I bambini con un deficit uditivo identificato tardivamente non riceveranno fin dalla nascita un’adeguata stimolazione e i circuiti nervosi preposti alla comprensione del linguaggio non si svilupperanno mai completamente.
Al contrario, i bambini la cui sordità viene identificata immediatamente e che vengono sottoposti ad un trattamento adeguato possono apprendere e "fare progressi" in maniera del tutto paragonabile ai bambini con un udito normale, indipendentemente dalla gravità del loro deficit uditivo, almeno per le sordità che non richiedono un impianto cocleare. I risultati clinici al riguardo sono sorprendenti.
Solo sei mesi di ritardo risultano decisivi. Anche un deficit uditivo medio, se non adeguatamente trattato, può essere infatti causa non solo di disturbi nell’apprendimento ma anche di problemi psicologici e sociali. Inoltre, i difetti nella emissione vocale, che in un sordo profondo possono culminare nel mutismo o in disfonie gravissime, sono esclusivamente provocati dalla impossibilità del bambino di correggere e sviluppare una voce naturale in quanto "non si sente parlare" e non può confrontare la propria voce con quelle dei componenti la sua cerchia familiare.

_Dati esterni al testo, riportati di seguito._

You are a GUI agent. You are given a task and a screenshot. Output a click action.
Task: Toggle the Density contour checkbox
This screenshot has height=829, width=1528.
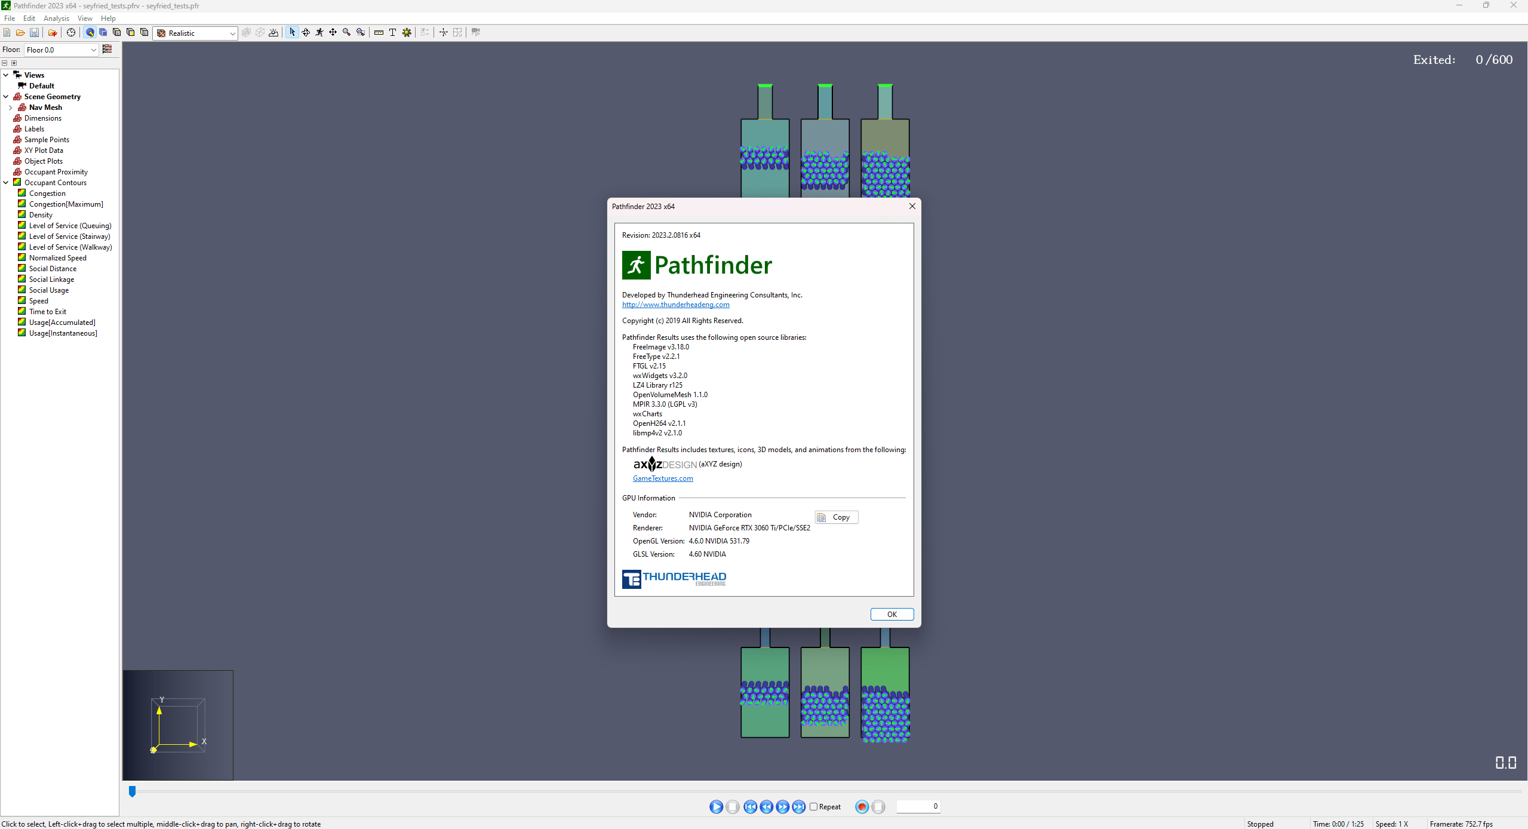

Ciò è causa di un ulteriore problema, inerente alla comprensione del linguaggio: l’impossibilità di comprendere quanto gli si dice impedisce al bambino nato sordo (sordità pre-linguale) di sviluppare a pieno le proprie capacità non solo linguistiche, ma anche di comprensione di una realtà circostante e di uno stile di vita precipuamente basati sulla comunicazione orale.
Come noto, da ormai molti anni il sordomutismo non viene più riconosciuto come un handicap in quanto tale. E’ infatti possibile fare dell’ottima rieducazione della voce (logopedia) anche nel caso delle sordità più profonde, seguendo le terapie più opportune. In questo settore sono stati compiuti molti passi avanti nel corso dell’ultimo decennio. Ma per molti bambini con problemi di udito l’opportunità di sfruttare compiutamente la primissima fase della riabilitazione precoce è persa, laddove fin dalla nascita sarebbe invece possibile accertare l’esistenza di un deficit uditivo.